---
context: fork
name: verification-completion
description: |
  Evidence-before-claims verification enforcing proof of completion before any "done" claim.
  Auto-activates when: completing tasks, reporting results, claiming success, writing summaries.
  Triggers: done, complete, finished, implemented, fixed, resolved, verified, shipped
lang: [en]
platforms: [claude-code, gemini-cli, codex-cli, cursor]
level: 3
triggers:
  - "done"
  - "complete"
  - "finished"
  - "implemented"
  - "resolved"
  - "verified"
  - "shipped"
  - "!rv"
agents:
  - "code-reviewer"
  - "tdd-guide"
tokens: "~3K"
category: "quality"
source_hash: 76cdbedd
whenNotToUse: "Do not apply full verification protocol to internal planning steps, WIP checkpoints mid-task, or agent-to-agent status messages. Reserve the protocol for final completion claims that a human or downstream agent will act on."
---

# Verification Before Completion

## When This Skill Applies
- Before claiming any task is "done" or "complete"
- When summarizing work results
- When reporting to the user or team lead
- After making code changes, before confirming success
- When the `!rv` trigger is used for re-verification

## Core Guidance

### Iron Law: Evidence Before Claims

Every completion claim MUST be backed by executable evidence. No exceptions.

**Acceptable evidence types:**
- Test execution output (pass/fail with specific test names)
- Build/lint command output (exit code 0 + clean output)
- File re-read confirming the change exists at the expected location
- Command output proving the feature works
- Screenshot or visual diff showing UI changes

**NOT acceptable as evidence:**
- "I updated the file" (no proof of content)
- "This should work" (speculation, not verification)
- "The tests probably pass" (no execution)
- "Based on the code, it looks correct" (reading is not running)

### Red Flag Expressions

These phrases signal unverified claims.
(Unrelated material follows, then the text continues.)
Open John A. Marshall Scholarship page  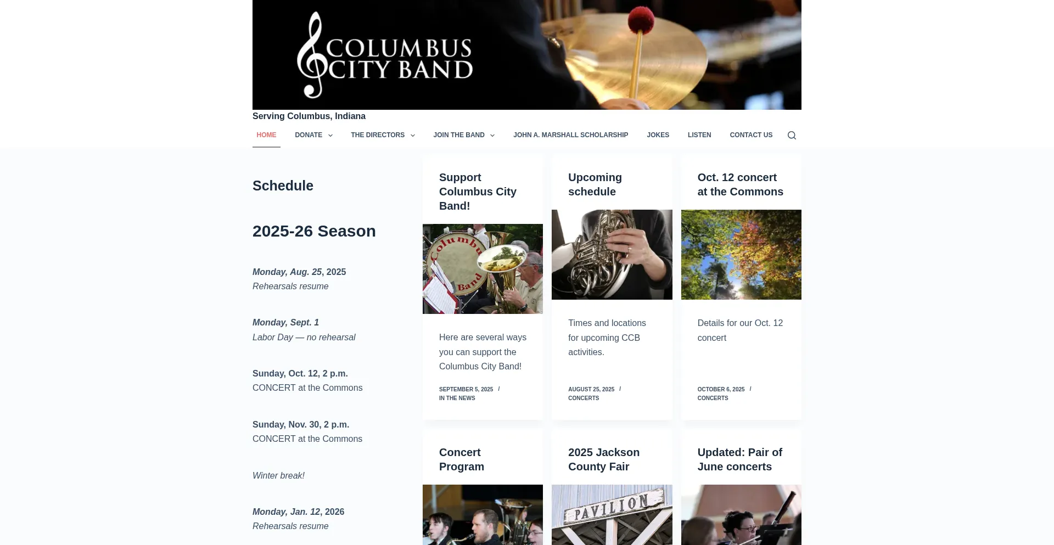pyautogui.click(x=570, y=135)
When you catch yourself writing them, STOP and verify.

| Red Flag | What It Reveals | Required Action |
|----------|----------------|-----------------|
| "should work" | Not tested | Run the test or command |
| "probably works" | Guess, not fact | Execute and verify |
| "likely correct" | Assumption | Re-read the file, confirm |
| "I believe this fixes" | Unverified belief | Run regression test |
| "this looks right" | Visual inspection only | Execute to prove |
| "based on the code" | Reading, not running | Run the actual code |
| "in theory" | Theoretical, not practical | Demonstrate in practice |
| "I think" | Uncertainty | Gather concrete evidence |
| "as expected" | Assumed outcome | Show the actual outcome |

### Rationalization Prevention

When you find an issue during verification, do NOT rationalize it away.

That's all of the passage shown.